How do you find out whether a book was renewed? You have to check the U.S. Copyright Office records. Records from 1978 onward are online (see http://www.copyright.gov/records) but not downloadable in bulk. The Copyright Office hasn't digitized their earlier records, but Carnegie Mellon scanned them as part of their Universal Library Project, and the tireless folks at Project Gutenberg and the Distributed Proofreaders painstakingly corrected the OCR.
Thanks to the efforts of Google software engineer Jarkko Hietaniemi, we've gathered the records from both sources, massaged them a bit for easier parsing, and combined them into a single XML file available for download here.
There are undoubtedly errors in these records, but we believe this is the best and most comprehensive set of renewal records available today. These records are free and in the public domain, and we hope you're able to use them to determine the copyright status of books that interest you.
At Google, we're committed to making as many books available online to users as possible while respecting copyright, and this is one example of that commitment. Watch this space for more to come.
This is great news for historians, journalists, researchers, publishers, and librarians. It's also great for the Open Content Alliance and other book digitization projects.
Of course, this does not help much with books published and copyrighted outside of the United States. But that's always a complication.
However, I wonder if Google itself is going to use these records to change the format of many of the scanned books published between 1923 and 1963. Currently, these are only available in "snippet" form. Will Google Book Search change significantly now that this file is available?




Comments (2)
According to the basic guidelines, pre-1923 works should be PD. However, there are many of these, including old copies of classics, which are blocked on Google. For example, pre-1923 issues of Publishers' Weekly should not be blocked but they are.
Sometimes this is because some enterprising entrepreneur has taken the PG or MS or G files and "published" them with a print on demand system. They don't get new copyrights on the PD material (only something new they added like illustrations, an introduction, index, etc) yet they are blocked on Google Books.
I think Google is trying to avoid antagonizing too many publishers.
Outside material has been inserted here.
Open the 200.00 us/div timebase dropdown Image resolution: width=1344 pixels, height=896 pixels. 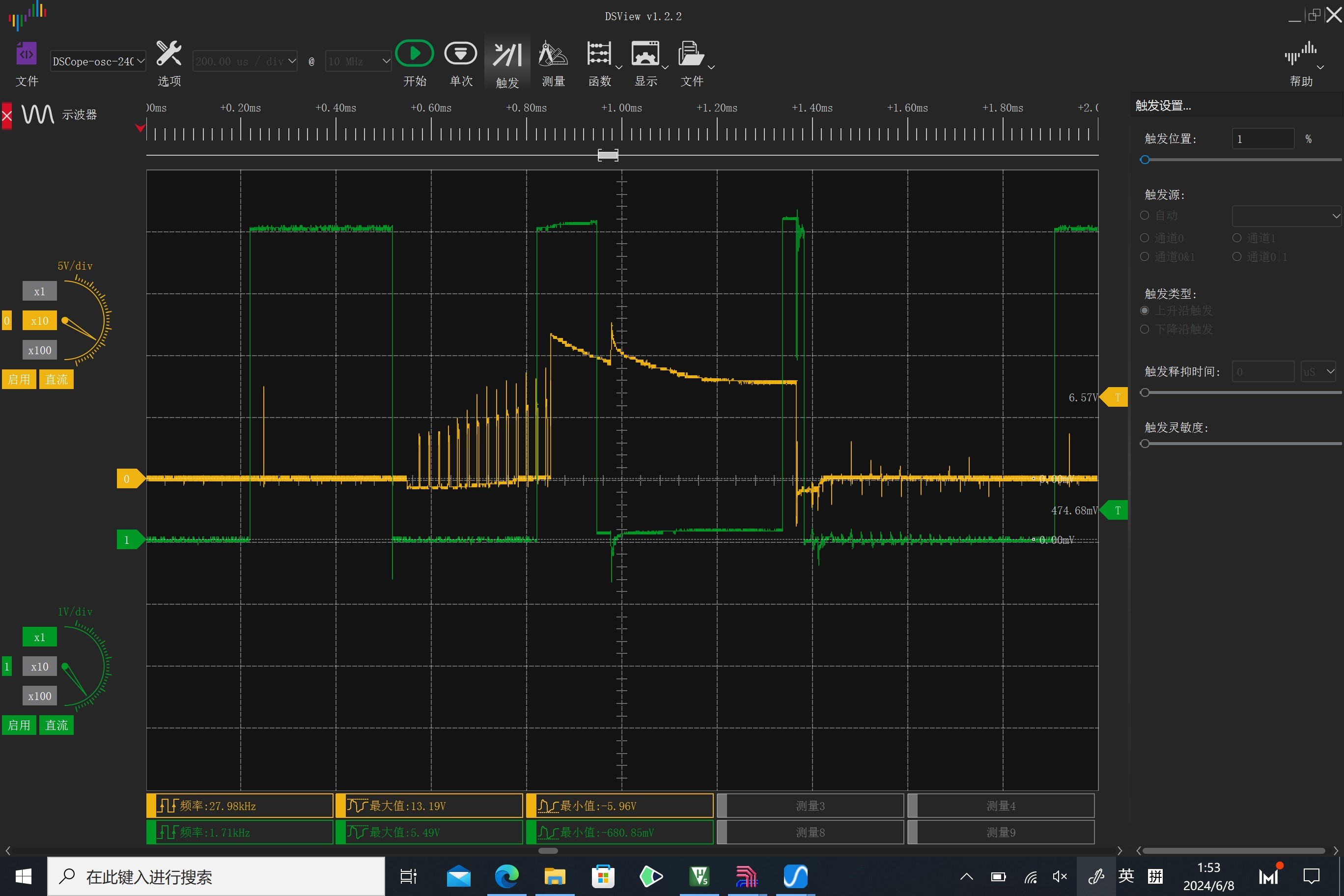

The end result is that they are granting them a copyright extension beyond the statutory limit.
James
Siva, it is not just foreign works that are not helped by the Google records. Copyright restoration has made it almost impossible to determine US copyright status, as I describe in my article "Copyright Renewal, Copyright Restoration, and the Difficulty of Determining Copyright" at http://www.dlib.org/dlib/july08/hirtle/07hirtle.html.
Here is the conclusion:
This paper has demonstrated that it is almost impossible to determine with certainty whether a work published from 1923 through 1963 in the US is in the public domain because of copyright restoration of foreign works. First you have to determine if the work was also published abroad or if it is based on or derived from a work published abroad. If a foreign edition is found, one then has to establish the order of publication, and whether the foreign publication occurred less than 30 days before the US publication. If foreign publication was more than 30 days before American publication, one next needs to determine if publication occurred in an eligible country and if at least one of the authors of the work was living in or a citizen of an eligible nation. Checking the copyright renewal database is still important, but only after one has determined that the work's foreign copyright was not restored or that it does not draw upon subsisting foreign copyrights.
Copyright restoration has been criticized for unnecessarily removing thousands of foreign-published works from the public domain in the United States. What has been little noticed up to now is its negative impact on the determination of the potential public domain status of works published in the US. In many cases the impossibility of determining with certainty the absence of subsisting foreign copyrights in American publications that otherwise would be in the public domain means that American institutions will either have to keep these works inaccessible to the general public or risk the possibility of an infringement suit.